A new report from RealtyTrac shows that more homeowners are keeping their homes out of foreclosure than ever before.
The good news comes courtesy of RealtyTrac’s Midyear 2016 U.S. Foreclosure Market Report, which shows that there were a total of 253,408 properties that started the foreclosure process in the first half of 2016.
That’s down 17% from one year ago and the lowest level for any half-year period since RealtyTrac began tracking foreclosure starts in 2006, the company said.
And it’s not just foreclosure starts that are on the decline.
According to RealtyTrac’s report, there were a total of 94,469 U.S. properties with a foreclosure filing (default notices, scheduled auctions or bank repossessions) in June, which is down 6% from May, down 19% from the same time period a year ago, and the lowest level since July 2006.
Additionally, RealtyTrac’s report showed a total of 533,813 U.S. properties with foreclosure filings in the first six months of 2016, down 20% from the previous six months, and down 11% from the first six months of 2015.
“Although there are some local outliers, the downward foreclosure trend continued in the first half of 2016 in most markets nationwide,” said Daren Blomquist, senior vice president at RealtyTrac.
“While U.S. foreclosure activity is still above its pre-recession levels, many of the states hit hardest by the housing crisis have now dropped below pre-recession foreclosure activity levels,” Blomquist added. “With some exceptions, states with foreclosure activity continuing to run above pre-recession levels tend to be those with protracted foreclosure timelines still working through legacy distress from the last housing bust.”
According to RealtyTrac’s report, there were a total of 280,989 U.S. properties with foreclosure filings in the second quarter of 2016, down 3% from the previous quarter, and down 18% from a year ago, to the lowest level since the fourth quarter of 2006.
RealtyTrac’s report showed that nationwide foreclosure activity in the second quarter was actually still 21% above the pre-recession average of 232,082 properties with foreclosure filings per quarter in 2005, 2006 and 2007.
But RealtyTrac noted that Q2 2016 foreclosure activity was below pre-recession averages in 15 states, including Arizona (13% below pre-recession averages); California (25% below); Colorado (72% below); Georgia (33% below); Michigan (46% below); Nevada (18% below); Ohio (9% below); and Texas (46% below).
As Blomquist said, the news isn’t entirely positive for the country as a whole.

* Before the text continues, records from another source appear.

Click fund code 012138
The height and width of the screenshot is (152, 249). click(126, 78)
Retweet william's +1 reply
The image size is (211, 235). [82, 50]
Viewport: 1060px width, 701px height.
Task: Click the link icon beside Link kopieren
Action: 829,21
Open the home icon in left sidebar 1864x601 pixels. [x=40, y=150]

There are some “outliers.”
While nationally, foreclosure starts were at a record low in the first half of the year, there were 13 states, plus the District of Columbia, where foreclosure starts increased.

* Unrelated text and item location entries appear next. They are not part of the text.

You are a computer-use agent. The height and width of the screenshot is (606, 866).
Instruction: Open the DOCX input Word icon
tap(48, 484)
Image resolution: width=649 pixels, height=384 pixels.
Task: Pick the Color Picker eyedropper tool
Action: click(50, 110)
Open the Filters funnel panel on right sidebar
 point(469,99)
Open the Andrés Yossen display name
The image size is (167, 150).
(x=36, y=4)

According to RealtyTrac’s report, Connecticut (up 91%); Massachusetts (up 35%); Arizona (up 12%); Ohio (up 10%); and Virginia (up 6%) all posted year-over-year increases in foreclosure starts.

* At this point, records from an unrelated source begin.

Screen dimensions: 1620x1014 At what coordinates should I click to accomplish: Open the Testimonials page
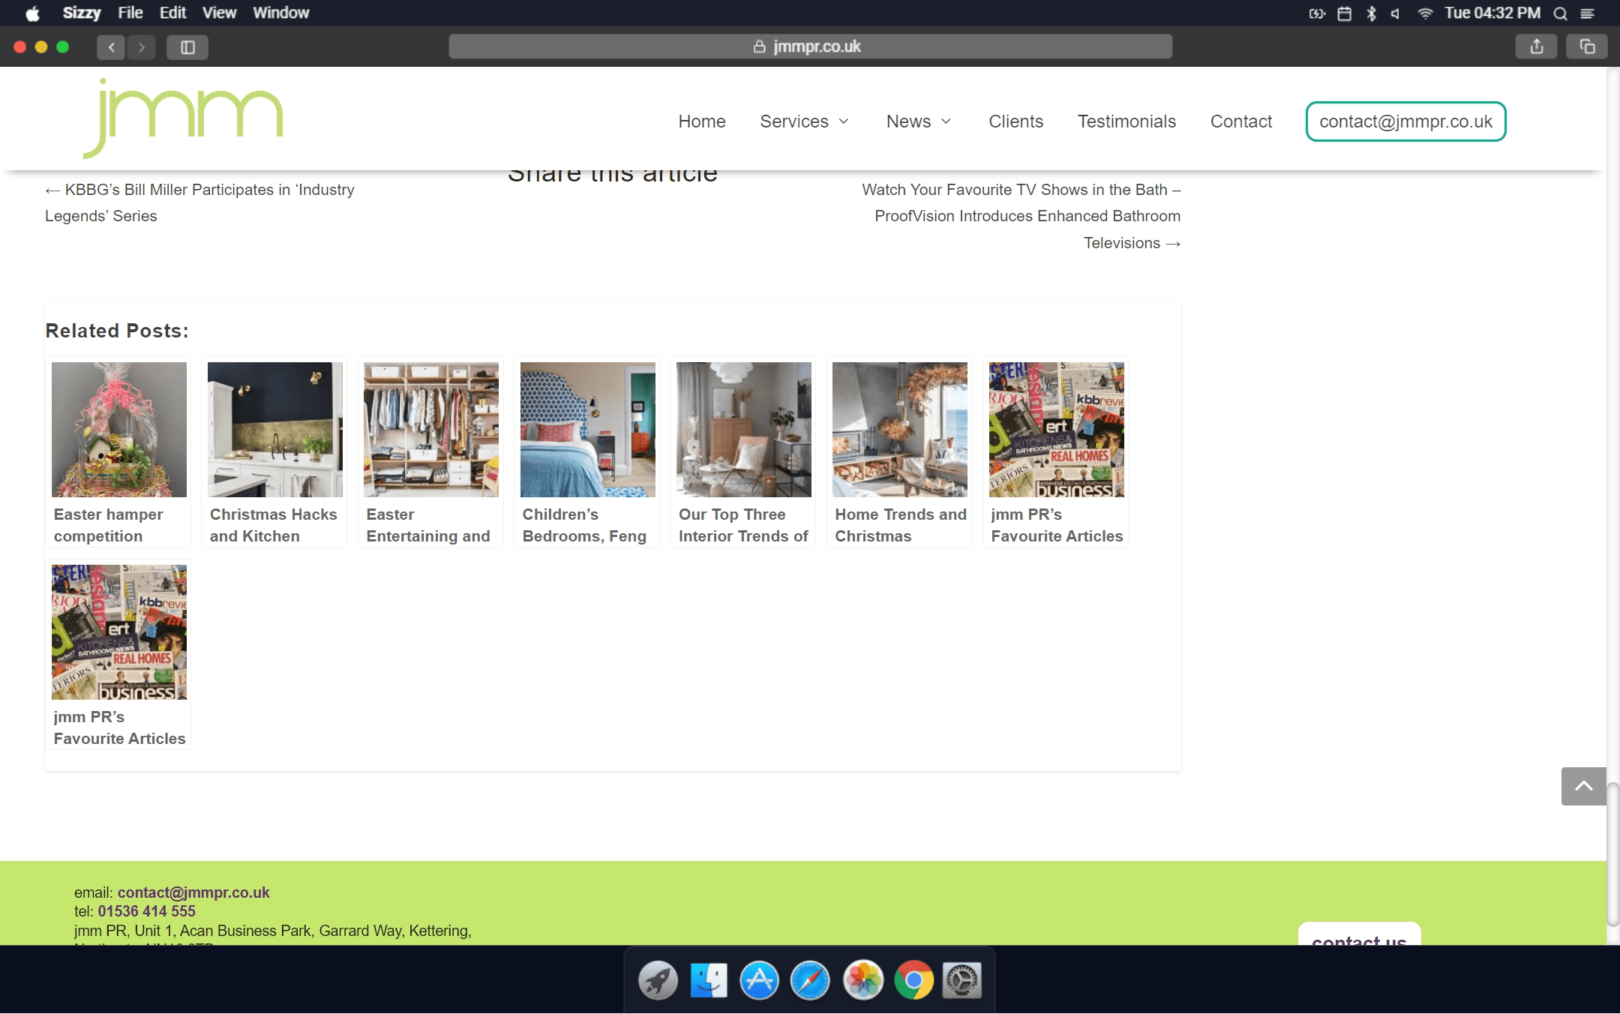pos(1127,122)
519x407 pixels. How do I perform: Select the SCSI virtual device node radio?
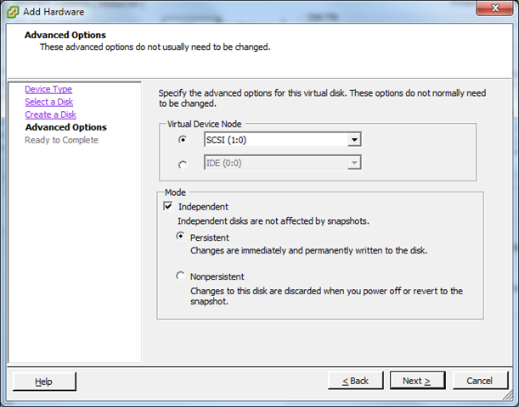182,140
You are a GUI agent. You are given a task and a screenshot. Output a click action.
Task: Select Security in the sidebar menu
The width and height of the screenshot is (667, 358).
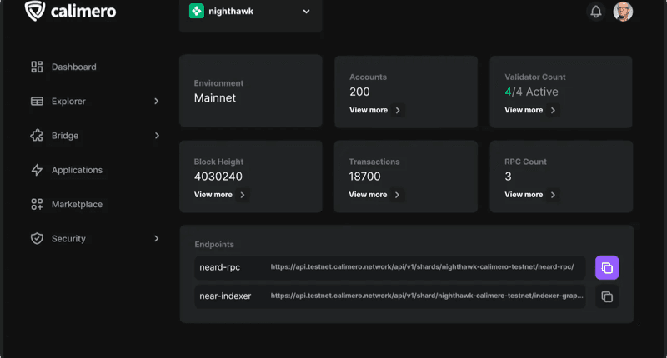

There were also a number of states, 19 to be exact, that saw increases in total foreclosure activity, including Massachusetts (up 46%); Connecticut (up 40%); Virginia (up 18%); Alabama (up 11%); and New York (up 10%).
Additionally, RealtyTrac’s report also showed completed foreclosures were down in the first half of 2016, but are still up significantly over the pre-crisis days.
According to RealtyTrac’s report, lenders foreclosed on 197,425 properties in the first half of 2016, down 6% from a year ago, but still 48% above the pre-recession average of 133,391 per half-year.
Counter to the national trend, 26 states and the District of Columbia posted a year-over-year increase in completed foreclosures in the first half of 2016, including Alabama (up 73%); New York (up 65%); New Jersey (up 56%); Massachusetts (up 43%); and Virginia up 37%).